● **Objetivo del ejercicio**: Copia el texto sobre la viruela símica desde "Hasta el momento, en" hasta "Portugal y España." y cambia "Río Negro" por "Mendoza".

Argentina confirmó el primer caso de viruela símica Clado Ib en 2026. Se trata de un hombre de 31 años, residente en la Ciudad Autónoma de Buenos Aires, que no cuenta con antecedentes de viaje, según informó el Boletín Epidemiológico del Ministerio de Salud de la Nación.
Desde la cartera sanitaria advirtieron que este subtipo del virus presenta mayor severidad y capacidad de contagio en comparación con otros. “Es importante que los sistemas de salud refuercen la vigilancia y los cuidados en la población ante la notificación de este primer caso”, señalaron.
Hasta el momento, en lo que va del año ya se habían confirmado otros cinco casos en el país, correspondientes al clado II: cuatro en CABA y uno en Río Negro. A nivel regional, en 2026 se registraron 14 casos del clado Ib en América: nueve en Estados Unidos, dos en Canadá, dos en Brasil, uno en México y ahora uno en Argentina. Además, se documentó transmisión comunitaria en países europeos como Francia, Portugal y España.

Entradas del conjunto de datos:
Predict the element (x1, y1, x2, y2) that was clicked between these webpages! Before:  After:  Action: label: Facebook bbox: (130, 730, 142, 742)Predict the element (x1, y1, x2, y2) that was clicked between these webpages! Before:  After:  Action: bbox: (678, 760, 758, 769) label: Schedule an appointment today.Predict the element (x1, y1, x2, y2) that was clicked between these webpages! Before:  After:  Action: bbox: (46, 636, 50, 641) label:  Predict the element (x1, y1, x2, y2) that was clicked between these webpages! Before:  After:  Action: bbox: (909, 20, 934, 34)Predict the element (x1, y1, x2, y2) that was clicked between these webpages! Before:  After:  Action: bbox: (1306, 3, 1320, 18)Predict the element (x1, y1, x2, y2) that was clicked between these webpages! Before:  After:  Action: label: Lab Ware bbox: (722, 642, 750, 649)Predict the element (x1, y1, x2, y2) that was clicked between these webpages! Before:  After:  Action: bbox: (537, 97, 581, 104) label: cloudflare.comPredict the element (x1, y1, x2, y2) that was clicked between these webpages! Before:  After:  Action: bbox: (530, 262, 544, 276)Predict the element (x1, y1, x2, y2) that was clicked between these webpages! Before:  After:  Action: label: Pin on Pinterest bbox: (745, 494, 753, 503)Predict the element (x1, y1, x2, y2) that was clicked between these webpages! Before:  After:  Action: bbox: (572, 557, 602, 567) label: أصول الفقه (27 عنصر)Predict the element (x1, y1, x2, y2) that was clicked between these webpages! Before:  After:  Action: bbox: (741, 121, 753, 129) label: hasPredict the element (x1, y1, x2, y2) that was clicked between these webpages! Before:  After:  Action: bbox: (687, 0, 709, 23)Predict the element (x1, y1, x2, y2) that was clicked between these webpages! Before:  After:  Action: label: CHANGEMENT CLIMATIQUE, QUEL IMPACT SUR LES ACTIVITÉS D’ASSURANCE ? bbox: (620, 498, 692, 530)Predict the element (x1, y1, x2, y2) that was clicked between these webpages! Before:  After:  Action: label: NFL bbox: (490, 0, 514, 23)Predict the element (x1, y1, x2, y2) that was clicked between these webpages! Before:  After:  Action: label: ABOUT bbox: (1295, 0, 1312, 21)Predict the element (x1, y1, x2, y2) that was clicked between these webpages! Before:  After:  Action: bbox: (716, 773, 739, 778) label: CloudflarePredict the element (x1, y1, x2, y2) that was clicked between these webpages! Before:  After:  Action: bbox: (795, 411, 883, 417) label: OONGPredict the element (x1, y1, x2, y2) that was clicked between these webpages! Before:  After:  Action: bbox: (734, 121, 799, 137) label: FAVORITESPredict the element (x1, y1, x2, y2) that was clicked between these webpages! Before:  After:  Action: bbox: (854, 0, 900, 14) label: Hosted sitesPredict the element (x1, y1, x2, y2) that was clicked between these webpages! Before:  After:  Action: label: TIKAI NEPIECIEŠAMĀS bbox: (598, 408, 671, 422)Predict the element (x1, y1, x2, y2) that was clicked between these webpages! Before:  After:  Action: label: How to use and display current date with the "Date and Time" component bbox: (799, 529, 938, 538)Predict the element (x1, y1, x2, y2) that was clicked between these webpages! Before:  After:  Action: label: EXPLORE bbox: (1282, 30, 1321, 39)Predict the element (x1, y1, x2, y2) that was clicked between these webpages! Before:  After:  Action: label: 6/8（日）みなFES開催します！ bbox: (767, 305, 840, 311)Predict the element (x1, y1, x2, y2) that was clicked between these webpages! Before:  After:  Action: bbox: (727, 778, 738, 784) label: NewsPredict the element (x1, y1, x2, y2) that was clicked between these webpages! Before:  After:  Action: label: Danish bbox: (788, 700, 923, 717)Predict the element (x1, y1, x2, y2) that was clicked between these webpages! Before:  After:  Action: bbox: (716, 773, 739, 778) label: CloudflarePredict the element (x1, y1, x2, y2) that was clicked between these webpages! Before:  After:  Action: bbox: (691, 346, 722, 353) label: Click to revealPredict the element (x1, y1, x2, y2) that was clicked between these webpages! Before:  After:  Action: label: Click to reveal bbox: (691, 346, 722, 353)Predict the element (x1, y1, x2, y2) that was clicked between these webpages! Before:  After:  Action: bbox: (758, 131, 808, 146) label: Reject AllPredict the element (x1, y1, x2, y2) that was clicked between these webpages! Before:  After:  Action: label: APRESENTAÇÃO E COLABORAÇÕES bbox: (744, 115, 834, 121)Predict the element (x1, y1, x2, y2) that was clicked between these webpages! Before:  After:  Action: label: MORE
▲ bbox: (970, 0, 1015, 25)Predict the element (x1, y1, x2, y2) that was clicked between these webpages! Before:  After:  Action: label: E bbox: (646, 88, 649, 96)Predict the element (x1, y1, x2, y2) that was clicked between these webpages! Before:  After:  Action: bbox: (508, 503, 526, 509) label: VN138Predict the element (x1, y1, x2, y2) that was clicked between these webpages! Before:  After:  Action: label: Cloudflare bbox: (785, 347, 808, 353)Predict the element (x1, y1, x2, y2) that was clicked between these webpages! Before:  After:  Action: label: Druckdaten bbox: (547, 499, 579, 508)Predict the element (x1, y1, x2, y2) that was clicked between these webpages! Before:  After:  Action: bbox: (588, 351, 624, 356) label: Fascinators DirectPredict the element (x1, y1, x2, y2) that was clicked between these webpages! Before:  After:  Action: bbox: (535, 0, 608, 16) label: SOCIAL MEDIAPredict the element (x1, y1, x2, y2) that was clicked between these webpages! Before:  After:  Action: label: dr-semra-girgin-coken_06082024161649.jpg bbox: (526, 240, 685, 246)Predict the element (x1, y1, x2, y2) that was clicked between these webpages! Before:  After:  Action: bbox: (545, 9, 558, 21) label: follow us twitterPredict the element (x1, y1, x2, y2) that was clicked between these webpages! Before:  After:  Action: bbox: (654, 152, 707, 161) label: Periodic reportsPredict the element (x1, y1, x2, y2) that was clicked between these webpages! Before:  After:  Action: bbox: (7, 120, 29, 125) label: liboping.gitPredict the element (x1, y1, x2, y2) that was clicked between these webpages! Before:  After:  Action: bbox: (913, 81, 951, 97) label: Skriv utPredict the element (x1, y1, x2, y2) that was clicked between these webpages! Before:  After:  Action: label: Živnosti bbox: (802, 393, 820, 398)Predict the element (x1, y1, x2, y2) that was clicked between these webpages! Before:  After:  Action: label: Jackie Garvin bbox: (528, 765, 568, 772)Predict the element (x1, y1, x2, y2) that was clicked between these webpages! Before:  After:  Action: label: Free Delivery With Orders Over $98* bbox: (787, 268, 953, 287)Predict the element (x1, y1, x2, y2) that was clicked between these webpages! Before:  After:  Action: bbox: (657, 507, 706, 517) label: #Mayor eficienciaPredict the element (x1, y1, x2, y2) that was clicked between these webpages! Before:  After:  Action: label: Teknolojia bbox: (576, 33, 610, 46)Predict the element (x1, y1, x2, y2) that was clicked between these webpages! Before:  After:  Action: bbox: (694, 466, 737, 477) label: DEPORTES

● **Salida esperada**:
Hasta el momento, en lo que va del año ya se habían confirmado otros cinco casos en el país, correspondientes al clado II: cuatro en CABA y uno en Mendoza. A nivel regional, en 2026 se registraron 14 casos del clado Ib en América: nueve en Estados Unidos, dos en Canadá, dos en Brasil, uno en México y ahora uno en Argentina. Además, se documentó transmisión comunitaria en países europeos como Francia, Portugal y España.